TEXT PROVIDED:
━━━━━━━━━━━━━━━━━━━━
A new $29,000 grant from the National Science Foundation will allow UAB (University of Alabama at Birmingham) faculty and students to strengthen their ties with researchers in Japan.

June 30, 2000

BIRMINGHAM, AL — A new $29,000 grant from the National Science Foundation will allow UAB (University of Alabama at Birmingham) faculty and students to strengthen their ties with researchers in Japan.

UAB Chemistry Assistant Professor Rigoberto Advincula, Ph.D. and Professor Jimmy Mays, Ph.D., earned the grant from the National Science Foundation’s East Asia and Pacific program. They will use it to form a new Japan Cooperative Research Program, according to Dean James McClintock, Ph.D., dean of the UAB School of Natural Sciences and Mathematics.

"Assistant Professor Rigoberto Advincula's NSF [National Science Foundation] award is a testament to his rapidly growing reputation for excellence and leadership in the scientific community," McClintock said. "The linkages created by this new program will boost the reputation of UAB abroad. It also will provide research opportunities for UAB faculty and, importantly, students."

Two years ago, UAB and Tokyo University of Agriculture and Technology (TUAT) established a link as sister universities to promote exchanges between the institutions. Officials hoped the relationship could help both universities win substantial research grants to foster relationships between the two countries.

"This new NSF grant really puts some teeth to our sister university relationship with TUAT, and I am sending some students there soon,’ Advincula said. “In fact, TUAT is sponsoring the first student, Tim Fulghum, to go there for a year starting this October."
━━━━━━━━━━━━━━━━━━━━
MATERIAL PROVIDED:
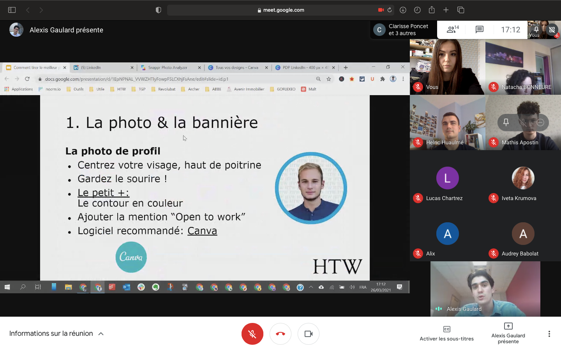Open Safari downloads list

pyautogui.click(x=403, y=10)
━━━━━━━━━━━━━━━━━━━━
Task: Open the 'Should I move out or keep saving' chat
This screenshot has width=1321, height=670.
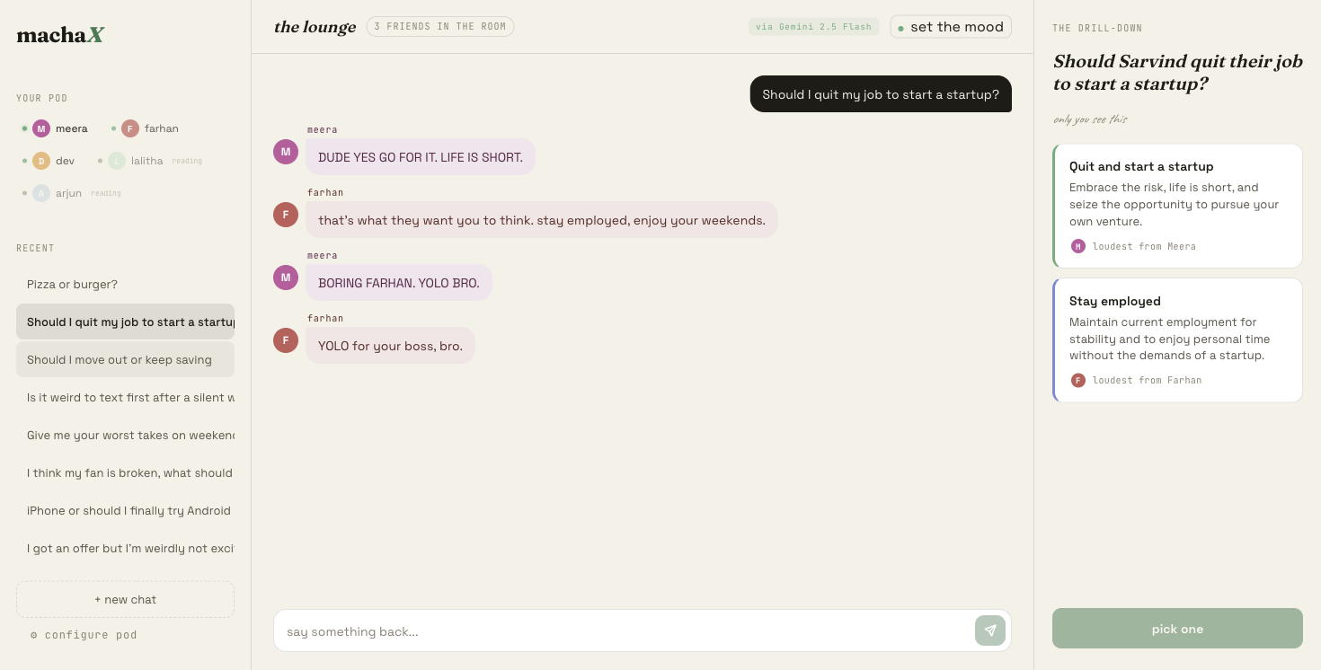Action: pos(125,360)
━━━━━━━━━━━━━━━━━━━━
USING THE INFORMATION:
a - How would you render this sentence from the grant announcement in Spanish: "Two years ago, UAB and Tokyo University of Agriculture and Technology (TUAT) established a link as sister universities to promote exchanges between the institutions."
b - Could you pick up the grant announcement after its final sentence and keep writing?
Nothing here depends on the material.

ANSWERS TO THE EXERCISES:
a - Hace dos años, la UAB y la Universidad de Agricultura y Tecnología de Tokio (TUAT) establecieron un vínculo como universidades hermanas para promover los intercambios entre las instituciones.

b -
Fulghum is a first-year graduate student in the department of chemistry.

TUAT is one of the premier universities in the Tokyo area, specializing in engineering and biotechnology. As part of the Japan Cooperative Research Program, students and faculty at both universities plan to study polymers as thin films. Applications reach into many fields, including microelectronics, medical and chemical industries. The findings could one day be used in variety of applications including solid state technologies like transistors and circuits. Other material applications of thin polymer film materials include flexible displays and protective coatings.

"Polymer science in Japan is very strong, and the researchers at TUAT are world leaders in ion-assisted deposition," Mays said. "Polymer science is a complex, interdisciplinary field. By working with the group in Japan, we combine our strength in polymer synthesis and thin films with TUAT expertise in ion assisted deposition in a vacuum."